| WORK TO COMPLETE |
Copy out exactly the stretch below, from the line with "The height and" through the line with "Click the question mark beside Взносы", both included; the pictures stay out.

| EXTRACTED ENTRIES |

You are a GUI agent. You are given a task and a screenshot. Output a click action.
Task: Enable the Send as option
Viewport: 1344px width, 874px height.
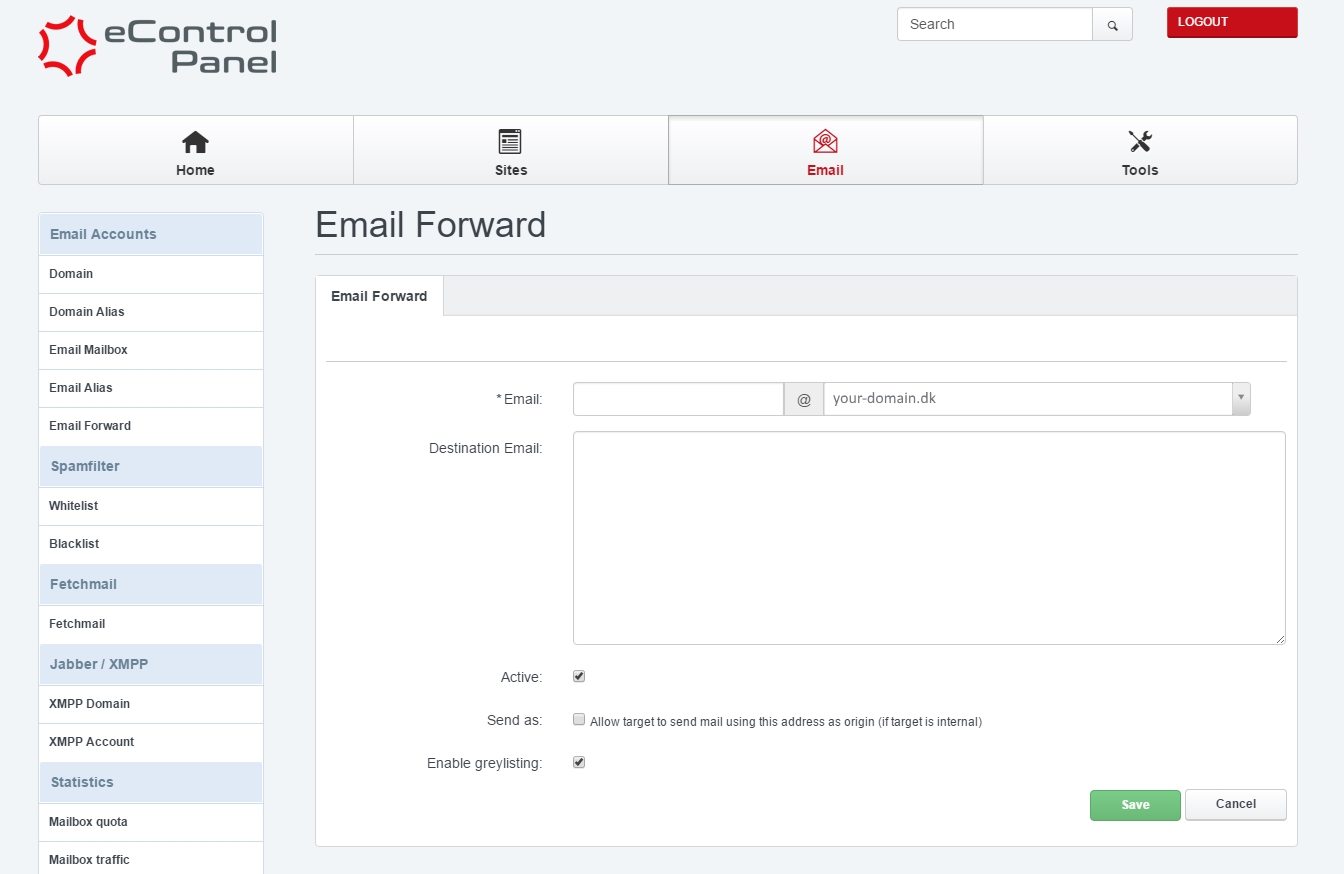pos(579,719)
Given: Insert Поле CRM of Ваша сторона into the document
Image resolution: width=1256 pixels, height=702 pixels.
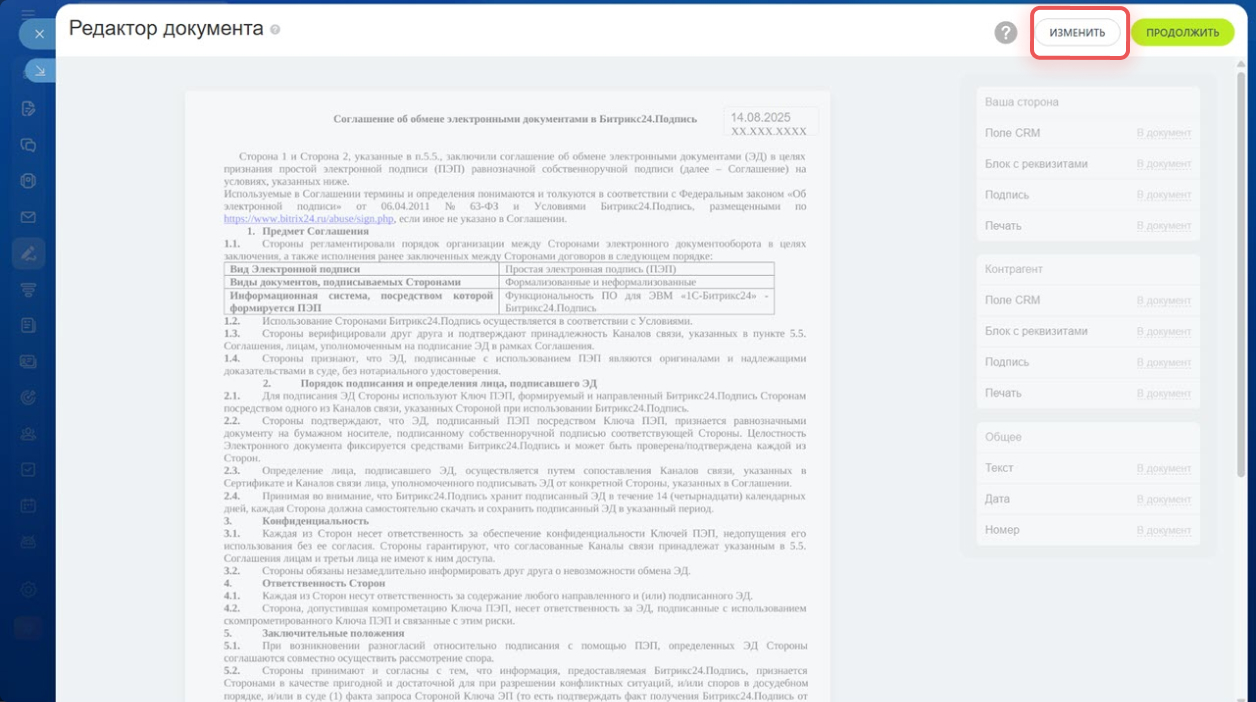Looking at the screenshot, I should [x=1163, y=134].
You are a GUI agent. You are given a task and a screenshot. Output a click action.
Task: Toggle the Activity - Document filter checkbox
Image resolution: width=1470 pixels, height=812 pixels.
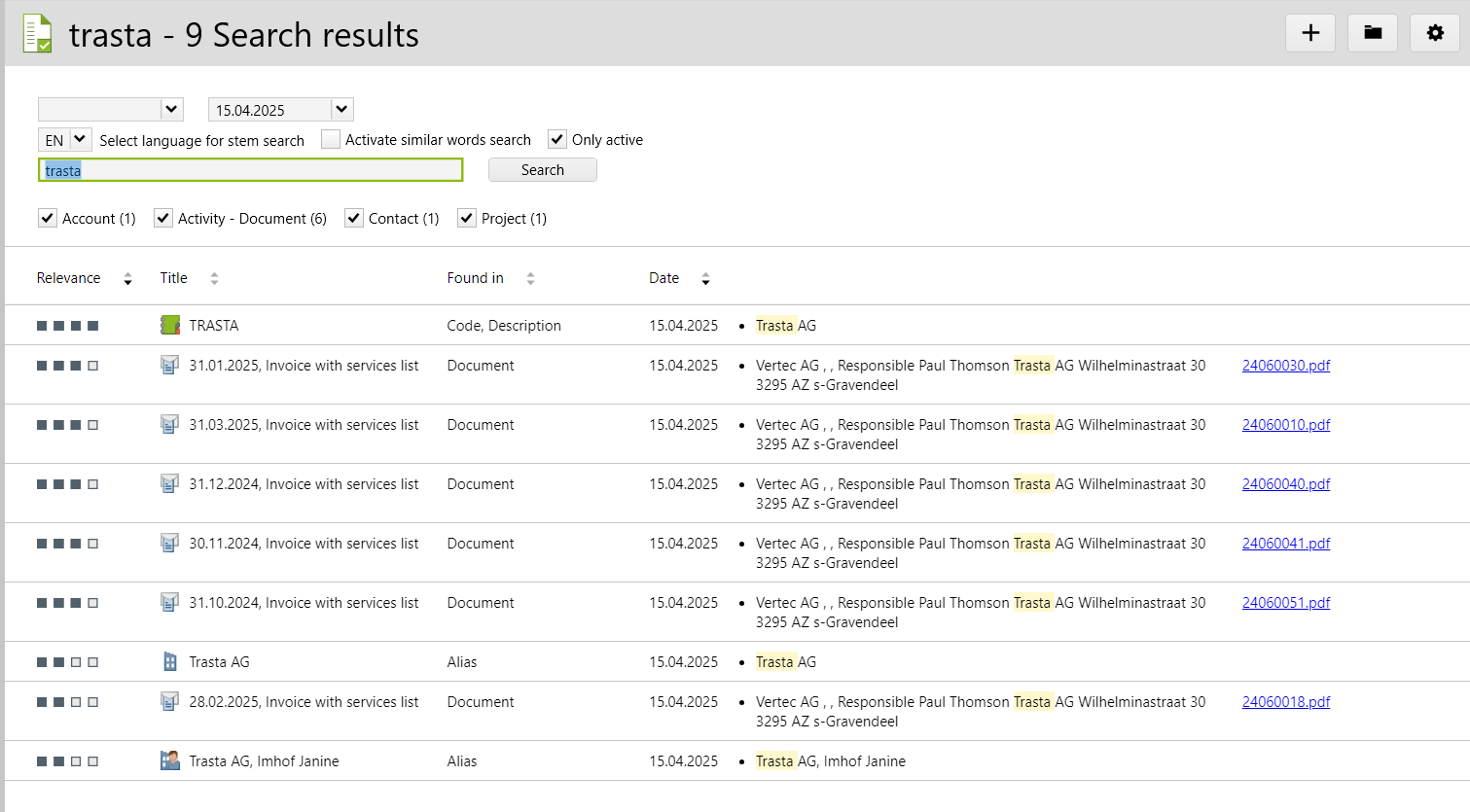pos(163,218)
==
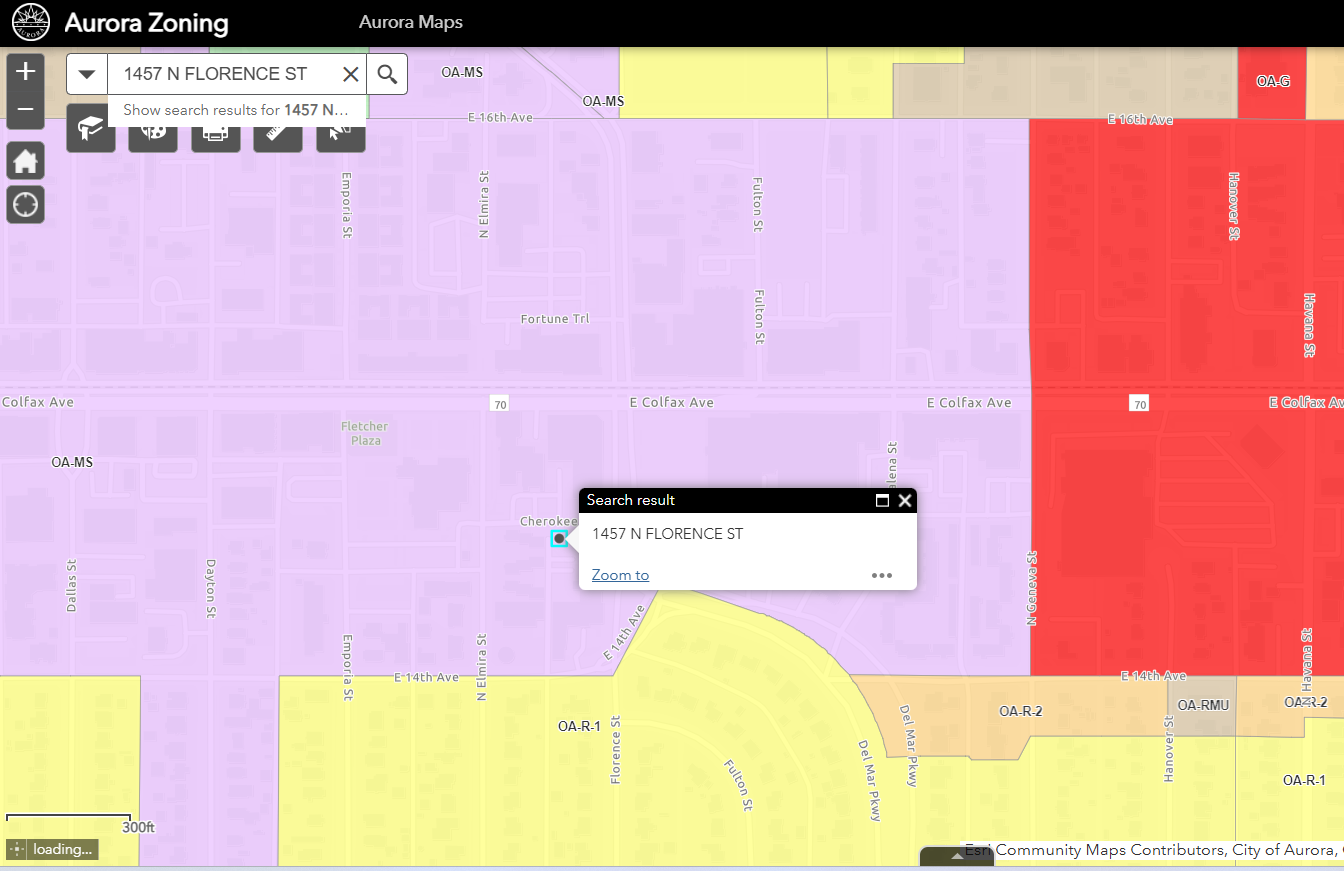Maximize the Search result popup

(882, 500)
--
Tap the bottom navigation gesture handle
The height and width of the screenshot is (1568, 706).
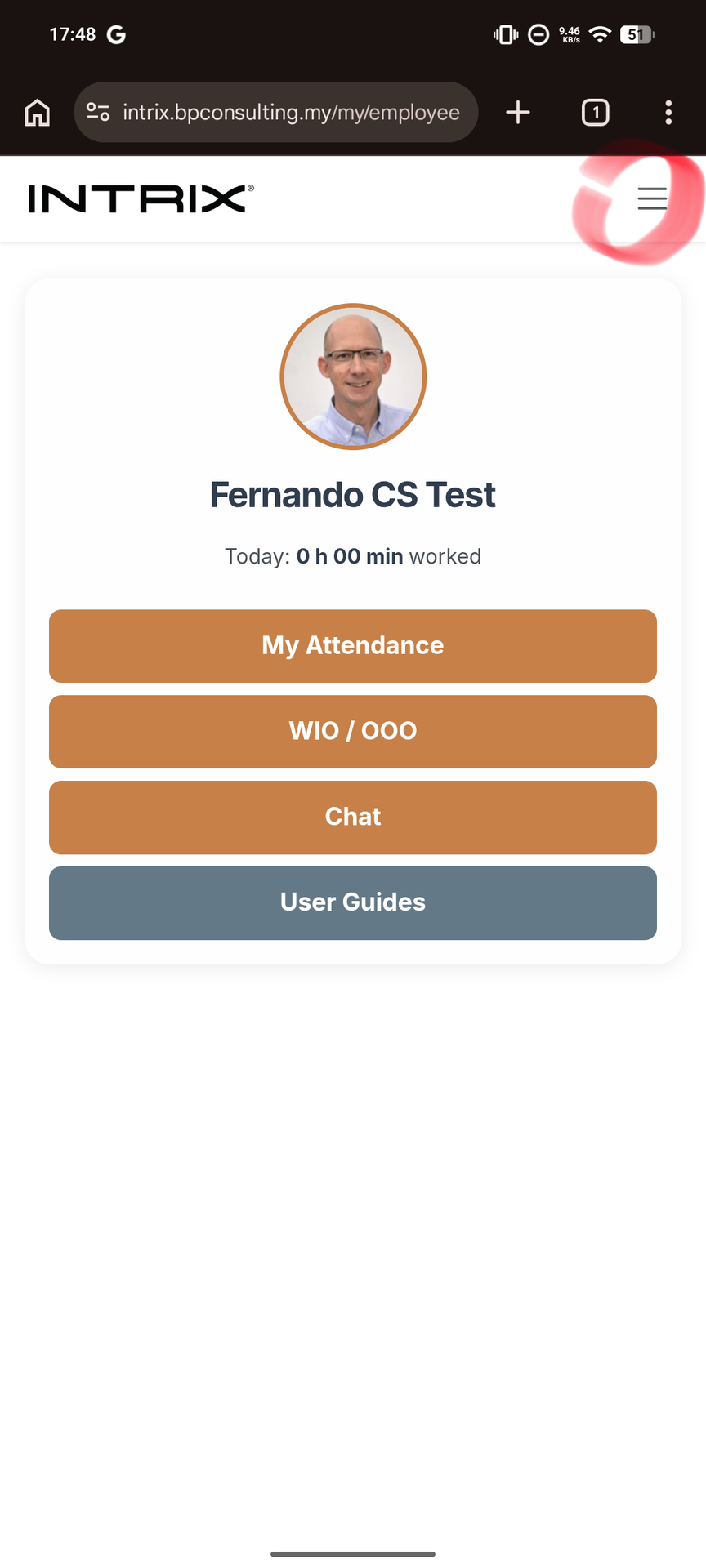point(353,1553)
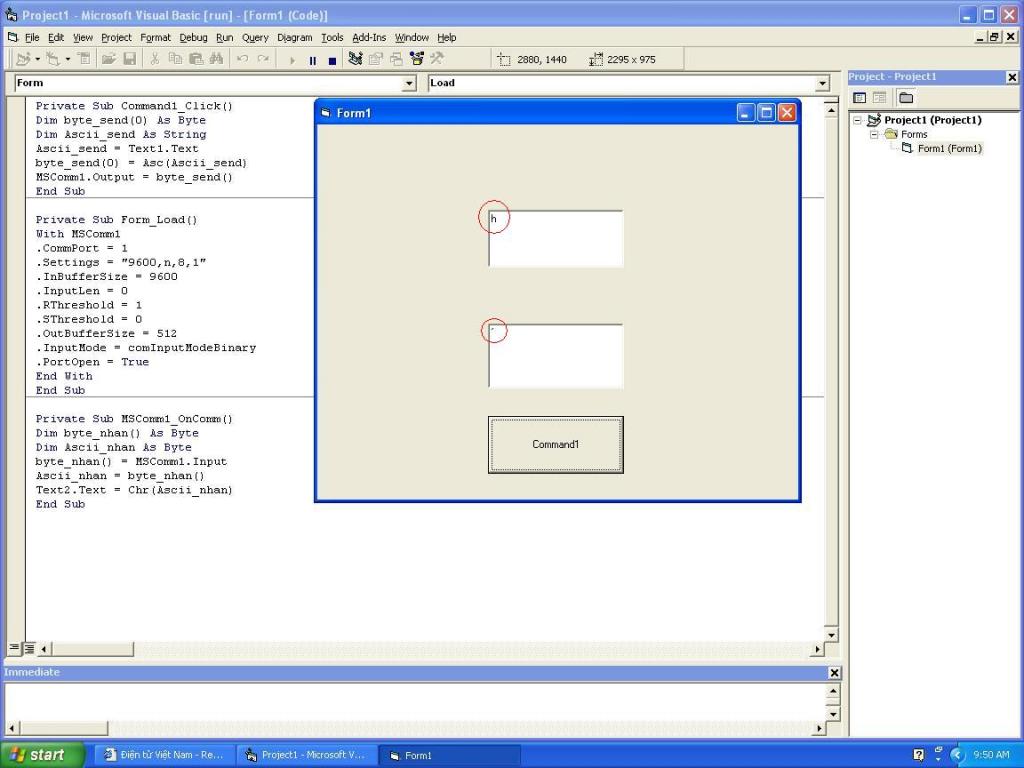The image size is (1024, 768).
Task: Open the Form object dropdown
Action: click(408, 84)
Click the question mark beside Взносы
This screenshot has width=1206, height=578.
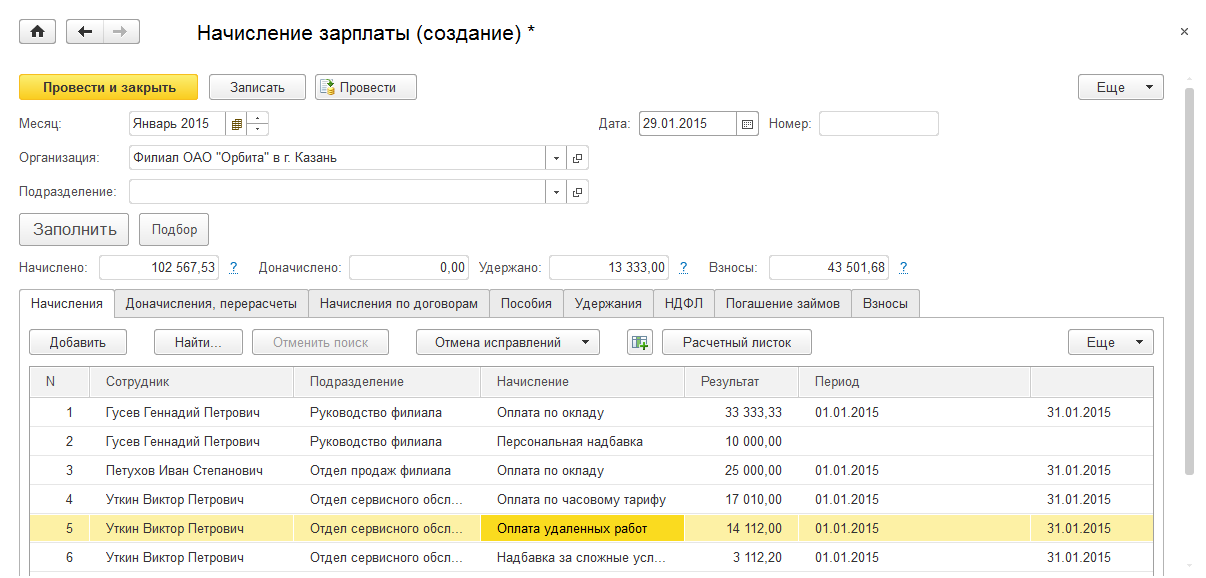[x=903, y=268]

| REPLY |
The height and width of the screenshot is (1568, 706).
point(353,1553)
The image size is (1024, 768).
Task: Open the Form object dropdown
Action: click(408, 84)
Click the question mark beside Взносы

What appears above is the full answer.